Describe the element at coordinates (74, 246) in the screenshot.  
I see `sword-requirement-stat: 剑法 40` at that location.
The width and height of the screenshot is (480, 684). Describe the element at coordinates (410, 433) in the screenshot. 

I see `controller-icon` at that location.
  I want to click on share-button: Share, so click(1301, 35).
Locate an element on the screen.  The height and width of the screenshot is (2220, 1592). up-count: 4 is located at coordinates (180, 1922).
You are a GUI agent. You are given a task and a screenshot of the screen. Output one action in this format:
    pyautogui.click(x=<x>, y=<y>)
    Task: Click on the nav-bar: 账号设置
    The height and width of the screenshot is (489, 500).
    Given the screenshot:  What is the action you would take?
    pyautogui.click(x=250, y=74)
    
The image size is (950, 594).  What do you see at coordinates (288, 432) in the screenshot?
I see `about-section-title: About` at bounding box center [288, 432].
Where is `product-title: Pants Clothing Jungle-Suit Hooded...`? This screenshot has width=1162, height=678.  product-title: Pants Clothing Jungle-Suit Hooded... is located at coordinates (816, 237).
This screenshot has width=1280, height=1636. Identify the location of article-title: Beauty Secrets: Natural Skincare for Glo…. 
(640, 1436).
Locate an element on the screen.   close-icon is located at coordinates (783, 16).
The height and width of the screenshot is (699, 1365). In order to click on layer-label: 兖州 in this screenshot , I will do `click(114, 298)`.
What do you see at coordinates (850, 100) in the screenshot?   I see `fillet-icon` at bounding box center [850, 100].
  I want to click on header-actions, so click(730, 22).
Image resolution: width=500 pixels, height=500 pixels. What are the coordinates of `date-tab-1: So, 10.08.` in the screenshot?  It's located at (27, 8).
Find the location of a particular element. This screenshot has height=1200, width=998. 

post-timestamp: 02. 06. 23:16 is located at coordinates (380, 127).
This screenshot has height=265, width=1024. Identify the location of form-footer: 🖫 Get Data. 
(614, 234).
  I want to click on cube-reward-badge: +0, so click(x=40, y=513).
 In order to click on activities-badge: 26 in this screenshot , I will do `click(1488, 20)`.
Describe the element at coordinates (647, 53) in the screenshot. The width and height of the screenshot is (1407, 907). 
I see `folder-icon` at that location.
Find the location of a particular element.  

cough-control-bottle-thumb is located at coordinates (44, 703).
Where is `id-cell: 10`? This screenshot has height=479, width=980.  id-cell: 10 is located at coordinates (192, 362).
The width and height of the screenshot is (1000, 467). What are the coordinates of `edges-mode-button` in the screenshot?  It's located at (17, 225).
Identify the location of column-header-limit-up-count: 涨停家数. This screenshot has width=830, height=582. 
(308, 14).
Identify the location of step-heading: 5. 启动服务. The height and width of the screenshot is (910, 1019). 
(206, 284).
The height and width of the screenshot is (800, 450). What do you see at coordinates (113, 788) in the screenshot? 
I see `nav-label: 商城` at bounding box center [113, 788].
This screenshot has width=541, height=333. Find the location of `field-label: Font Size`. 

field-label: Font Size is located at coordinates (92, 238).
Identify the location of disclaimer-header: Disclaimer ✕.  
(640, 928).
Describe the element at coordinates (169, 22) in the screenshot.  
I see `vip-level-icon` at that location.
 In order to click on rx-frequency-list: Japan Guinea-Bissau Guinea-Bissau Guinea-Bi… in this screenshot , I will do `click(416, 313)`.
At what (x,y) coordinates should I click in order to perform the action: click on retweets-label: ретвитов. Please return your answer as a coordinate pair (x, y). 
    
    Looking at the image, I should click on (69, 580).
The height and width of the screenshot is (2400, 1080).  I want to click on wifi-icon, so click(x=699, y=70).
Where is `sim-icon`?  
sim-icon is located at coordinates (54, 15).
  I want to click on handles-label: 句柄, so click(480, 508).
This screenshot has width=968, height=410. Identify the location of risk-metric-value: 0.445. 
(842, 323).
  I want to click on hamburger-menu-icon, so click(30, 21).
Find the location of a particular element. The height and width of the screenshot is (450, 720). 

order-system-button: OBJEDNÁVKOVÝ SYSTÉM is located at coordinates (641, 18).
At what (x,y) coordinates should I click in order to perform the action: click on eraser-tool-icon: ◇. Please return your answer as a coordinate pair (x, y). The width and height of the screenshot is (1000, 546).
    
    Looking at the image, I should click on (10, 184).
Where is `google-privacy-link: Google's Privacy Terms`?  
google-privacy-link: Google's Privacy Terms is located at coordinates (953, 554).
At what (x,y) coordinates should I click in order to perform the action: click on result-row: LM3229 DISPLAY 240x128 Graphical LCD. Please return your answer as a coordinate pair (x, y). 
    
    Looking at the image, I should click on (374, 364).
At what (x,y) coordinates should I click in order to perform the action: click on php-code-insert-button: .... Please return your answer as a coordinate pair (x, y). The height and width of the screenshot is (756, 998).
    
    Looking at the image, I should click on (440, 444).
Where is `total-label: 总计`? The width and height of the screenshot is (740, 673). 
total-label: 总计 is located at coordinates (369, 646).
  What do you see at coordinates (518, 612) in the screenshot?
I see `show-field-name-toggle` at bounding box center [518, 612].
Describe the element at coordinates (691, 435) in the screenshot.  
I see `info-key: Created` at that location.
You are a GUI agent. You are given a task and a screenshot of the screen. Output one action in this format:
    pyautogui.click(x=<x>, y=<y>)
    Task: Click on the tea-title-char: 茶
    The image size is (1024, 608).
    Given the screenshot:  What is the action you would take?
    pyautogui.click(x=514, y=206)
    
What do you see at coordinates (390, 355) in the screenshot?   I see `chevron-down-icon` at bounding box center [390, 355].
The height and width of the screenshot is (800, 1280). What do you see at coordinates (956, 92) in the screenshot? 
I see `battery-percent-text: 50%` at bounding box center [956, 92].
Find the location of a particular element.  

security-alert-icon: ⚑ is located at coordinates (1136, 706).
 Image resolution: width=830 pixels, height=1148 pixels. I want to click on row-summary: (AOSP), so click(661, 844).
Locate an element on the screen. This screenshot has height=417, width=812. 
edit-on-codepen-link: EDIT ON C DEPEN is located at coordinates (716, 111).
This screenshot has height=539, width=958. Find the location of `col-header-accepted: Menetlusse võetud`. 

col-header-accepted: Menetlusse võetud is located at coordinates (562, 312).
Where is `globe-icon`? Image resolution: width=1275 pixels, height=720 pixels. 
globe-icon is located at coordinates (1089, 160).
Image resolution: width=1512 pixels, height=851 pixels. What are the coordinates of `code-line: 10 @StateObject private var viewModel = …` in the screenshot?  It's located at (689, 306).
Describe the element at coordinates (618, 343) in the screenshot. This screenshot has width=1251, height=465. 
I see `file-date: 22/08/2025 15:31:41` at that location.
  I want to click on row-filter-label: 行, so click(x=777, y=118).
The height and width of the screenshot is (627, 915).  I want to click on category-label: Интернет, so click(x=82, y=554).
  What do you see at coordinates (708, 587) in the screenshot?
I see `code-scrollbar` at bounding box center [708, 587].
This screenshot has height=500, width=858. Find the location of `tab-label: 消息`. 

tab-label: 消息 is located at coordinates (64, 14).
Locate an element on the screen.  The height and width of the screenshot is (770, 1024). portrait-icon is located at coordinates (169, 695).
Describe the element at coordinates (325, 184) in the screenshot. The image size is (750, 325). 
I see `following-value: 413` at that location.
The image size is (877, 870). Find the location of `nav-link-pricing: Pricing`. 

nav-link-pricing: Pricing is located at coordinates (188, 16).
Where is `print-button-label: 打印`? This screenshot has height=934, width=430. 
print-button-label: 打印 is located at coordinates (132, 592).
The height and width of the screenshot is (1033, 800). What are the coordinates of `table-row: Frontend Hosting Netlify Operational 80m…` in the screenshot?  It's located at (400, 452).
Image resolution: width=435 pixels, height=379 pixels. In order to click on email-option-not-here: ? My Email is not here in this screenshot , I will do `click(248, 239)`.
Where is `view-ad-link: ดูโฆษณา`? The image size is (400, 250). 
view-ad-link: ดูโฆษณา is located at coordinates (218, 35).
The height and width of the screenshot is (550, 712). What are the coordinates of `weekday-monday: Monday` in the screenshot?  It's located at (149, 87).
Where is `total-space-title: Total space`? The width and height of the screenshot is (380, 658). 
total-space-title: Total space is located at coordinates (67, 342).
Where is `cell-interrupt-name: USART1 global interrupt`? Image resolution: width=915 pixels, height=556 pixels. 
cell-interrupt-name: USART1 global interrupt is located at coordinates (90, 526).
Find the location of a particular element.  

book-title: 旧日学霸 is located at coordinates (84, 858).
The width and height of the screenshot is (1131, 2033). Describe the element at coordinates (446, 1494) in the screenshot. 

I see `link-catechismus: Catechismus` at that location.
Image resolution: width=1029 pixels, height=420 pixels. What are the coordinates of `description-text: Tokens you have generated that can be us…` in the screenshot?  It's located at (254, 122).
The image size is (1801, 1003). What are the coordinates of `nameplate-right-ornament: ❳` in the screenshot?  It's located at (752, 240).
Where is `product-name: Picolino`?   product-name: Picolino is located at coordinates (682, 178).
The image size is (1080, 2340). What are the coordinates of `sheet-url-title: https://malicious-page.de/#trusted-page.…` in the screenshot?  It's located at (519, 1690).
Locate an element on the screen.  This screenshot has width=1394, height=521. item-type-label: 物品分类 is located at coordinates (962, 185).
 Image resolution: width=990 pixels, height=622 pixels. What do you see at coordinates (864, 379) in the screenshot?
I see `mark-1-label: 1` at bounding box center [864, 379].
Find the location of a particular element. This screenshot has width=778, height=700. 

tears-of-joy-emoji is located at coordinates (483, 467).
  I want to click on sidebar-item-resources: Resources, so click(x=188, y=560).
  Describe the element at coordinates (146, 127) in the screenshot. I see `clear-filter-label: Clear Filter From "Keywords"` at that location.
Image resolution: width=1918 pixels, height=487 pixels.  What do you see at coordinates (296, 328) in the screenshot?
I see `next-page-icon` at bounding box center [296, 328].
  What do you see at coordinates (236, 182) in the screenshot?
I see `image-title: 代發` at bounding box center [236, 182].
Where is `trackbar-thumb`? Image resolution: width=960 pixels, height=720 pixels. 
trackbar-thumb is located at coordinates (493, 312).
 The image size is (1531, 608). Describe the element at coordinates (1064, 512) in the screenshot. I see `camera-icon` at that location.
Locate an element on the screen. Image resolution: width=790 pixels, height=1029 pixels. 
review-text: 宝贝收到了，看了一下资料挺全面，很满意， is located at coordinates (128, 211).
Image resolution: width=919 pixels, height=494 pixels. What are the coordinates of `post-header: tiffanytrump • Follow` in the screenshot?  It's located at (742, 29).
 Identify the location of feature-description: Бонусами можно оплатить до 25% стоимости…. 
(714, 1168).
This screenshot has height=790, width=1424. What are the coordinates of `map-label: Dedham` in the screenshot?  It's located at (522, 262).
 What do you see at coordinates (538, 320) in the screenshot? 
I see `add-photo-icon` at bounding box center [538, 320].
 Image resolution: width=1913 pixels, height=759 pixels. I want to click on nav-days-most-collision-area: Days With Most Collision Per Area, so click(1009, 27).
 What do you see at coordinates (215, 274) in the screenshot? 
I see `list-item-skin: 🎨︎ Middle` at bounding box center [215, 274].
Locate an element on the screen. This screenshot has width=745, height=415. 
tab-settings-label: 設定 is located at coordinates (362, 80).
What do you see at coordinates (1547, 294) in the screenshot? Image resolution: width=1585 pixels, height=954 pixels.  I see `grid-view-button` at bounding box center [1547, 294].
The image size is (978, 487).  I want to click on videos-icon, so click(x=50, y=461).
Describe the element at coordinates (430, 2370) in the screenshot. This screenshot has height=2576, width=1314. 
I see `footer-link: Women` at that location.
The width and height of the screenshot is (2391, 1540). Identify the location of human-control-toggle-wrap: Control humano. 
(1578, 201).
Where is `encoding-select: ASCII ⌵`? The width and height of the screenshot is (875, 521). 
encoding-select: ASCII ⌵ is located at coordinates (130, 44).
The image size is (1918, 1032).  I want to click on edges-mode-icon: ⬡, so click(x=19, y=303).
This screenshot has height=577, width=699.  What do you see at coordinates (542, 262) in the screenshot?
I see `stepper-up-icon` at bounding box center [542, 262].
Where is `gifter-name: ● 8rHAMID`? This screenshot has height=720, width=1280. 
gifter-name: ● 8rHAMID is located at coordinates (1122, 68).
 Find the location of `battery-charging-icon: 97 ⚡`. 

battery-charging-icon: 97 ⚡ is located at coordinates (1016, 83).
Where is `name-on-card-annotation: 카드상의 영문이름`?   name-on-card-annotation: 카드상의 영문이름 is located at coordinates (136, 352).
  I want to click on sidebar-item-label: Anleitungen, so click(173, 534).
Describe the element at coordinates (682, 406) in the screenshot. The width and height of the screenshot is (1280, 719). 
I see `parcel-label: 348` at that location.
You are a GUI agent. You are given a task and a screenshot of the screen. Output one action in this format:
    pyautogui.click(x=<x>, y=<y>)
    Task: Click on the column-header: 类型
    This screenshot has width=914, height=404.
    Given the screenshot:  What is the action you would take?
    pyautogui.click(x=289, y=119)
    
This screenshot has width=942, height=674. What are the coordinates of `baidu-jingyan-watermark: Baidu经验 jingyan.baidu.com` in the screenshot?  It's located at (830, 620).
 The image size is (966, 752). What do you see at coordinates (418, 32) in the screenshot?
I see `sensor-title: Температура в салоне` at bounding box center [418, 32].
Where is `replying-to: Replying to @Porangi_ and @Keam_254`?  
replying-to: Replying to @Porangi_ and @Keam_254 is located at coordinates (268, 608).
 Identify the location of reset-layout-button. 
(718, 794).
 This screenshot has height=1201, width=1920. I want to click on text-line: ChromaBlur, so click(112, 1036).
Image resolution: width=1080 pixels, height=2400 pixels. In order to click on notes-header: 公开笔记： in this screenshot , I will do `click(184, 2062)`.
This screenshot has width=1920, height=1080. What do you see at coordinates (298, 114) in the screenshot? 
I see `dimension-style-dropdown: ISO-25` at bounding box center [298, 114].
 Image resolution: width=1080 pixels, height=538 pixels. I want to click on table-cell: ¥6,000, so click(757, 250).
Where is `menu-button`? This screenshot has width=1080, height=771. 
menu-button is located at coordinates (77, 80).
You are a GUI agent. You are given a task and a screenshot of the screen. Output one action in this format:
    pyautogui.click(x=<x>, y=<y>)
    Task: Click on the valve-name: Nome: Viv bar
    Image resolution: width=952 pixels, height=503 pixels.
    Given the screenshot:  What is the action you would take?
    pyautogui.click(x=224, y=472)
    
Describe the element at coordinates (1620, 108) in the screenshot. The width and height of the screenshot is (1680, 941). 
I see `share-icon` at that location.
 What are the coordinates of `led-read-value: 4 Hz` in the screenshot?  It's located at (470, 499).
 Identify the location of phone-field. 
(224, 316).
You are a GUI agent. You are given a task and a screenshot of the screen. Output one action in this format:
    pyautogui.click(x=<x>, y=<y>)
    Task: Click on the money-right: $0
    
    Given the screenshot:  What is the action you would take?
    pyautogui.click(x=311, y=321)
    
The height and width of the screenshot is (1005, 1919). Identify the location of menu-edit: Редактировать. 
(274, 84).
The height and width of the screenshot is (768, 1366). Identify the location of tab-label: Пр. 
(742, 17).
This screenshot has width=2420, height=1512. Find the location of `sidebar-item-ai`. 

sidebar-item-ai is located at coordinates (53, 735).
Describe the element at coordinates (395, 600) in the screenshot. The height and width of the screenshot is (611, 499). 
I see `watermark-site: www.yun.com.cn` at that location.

• • •

Update the rows that start with the line containing "width=960 pixels, height=720 pixels." and end with the line containing "trackbar-thumb is located", swapping "Image resolution" for "Screen size" and keeping everything else as is.

Where is `trackbar-thumb`? Screen size: width=960 pixels, height=720 pixels. 
trackbar-thumb is located at coordinates (493, 312).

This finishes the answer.